Am 24.01.20 um 17:58 schrieb Jens Axboe:
> On 1/24/20 3:38 AM, Stefan Metzmacher wrote:
>> Am 22.01.20 um 10:26 schrieb Greg Kroah-Hartman:
>>> From: Jens Axboe <[email protected]>
>>>
>>> commit 44d282796f81eb1debc1d7cb53245b4cb3214cb5 upstream.
>>>
>>> If the credentials or the mm doesn't match, don't allow the task to
>>> submit anything on behalf of this ring. The task that owns the ring can
>>> pass the file descriptor to another task, but we don't want to allow
>>> that task to submit an SQE that then assumes the ring mm and creds if
>>> it needs to go async.
>>>
>>> Cc: [email protected]
>>> Suggested-by: Stefan Metzmacher <[email protected]>
>>> Signed-off-by: Jens Axboe <[email protected]>
>>> Signed-off-by: Greg Kroah-Hartman <[email protected]>
>>>
>>>
>>> ---
>>>  fs/io_uring.c |    6 ++++++
>>>  1 file changed, 6 insertions(+)

Work item: Quote the part of the io_uring patch email starting with "Am 24.01.20 um" and going on through "to go async.".

Data block:
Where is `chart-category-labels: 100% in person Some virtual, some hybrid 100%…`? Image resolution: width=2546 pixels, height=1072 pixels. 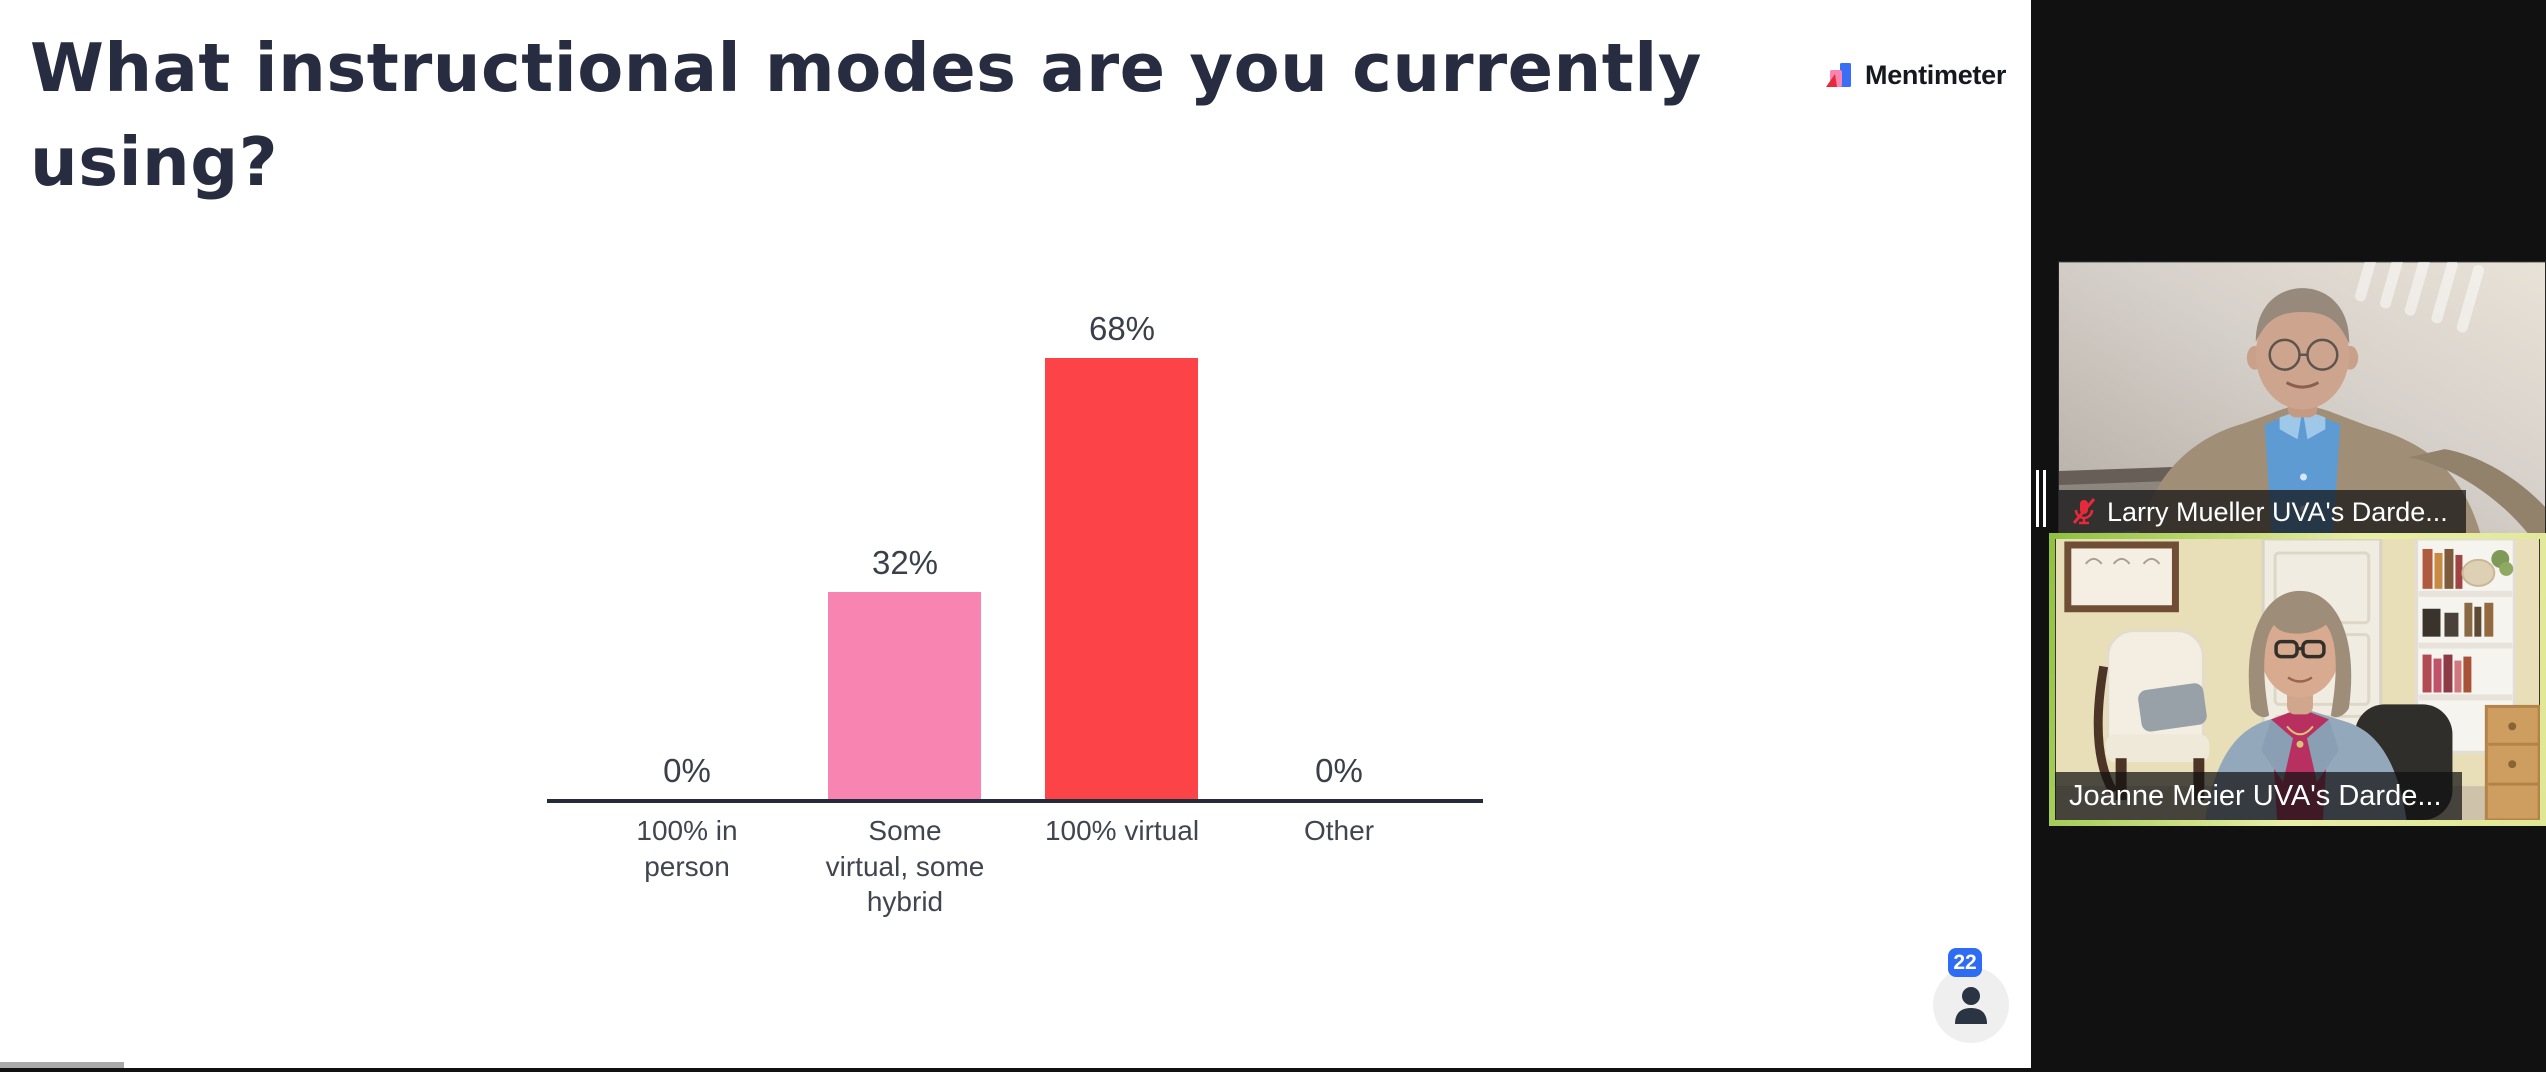 chart-category-labels: 100% in person Some virtual, some hybrid 100%… is located at coordinates (1015, 878).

Solved problem:
Am 24.01.20 um 17:58 schrieb Jens Axboe:
> On 1/24/20 3:38 AM, Stefan Metzmacher wrote:
>> Am 22.01.20 um 10:26 schrieb Greg Kroah-Hartman:
>>> From: Jens Axboe <[email protected]>
>>>
>>> commit 44d282796f81eb1debc1d7cb53245b4cb3214cb5 upstream.
>>>
>>> If the credentials or the mm doesn't match, don't allow the task to
>>> submit anything on behalf of this ring. The task that owns the ring can
>>> pass the file descriptor to another task, but we don't want to allow
>>> that task to submit an SQE that then assumes the ring mm and creds if
>>> it needs to go async.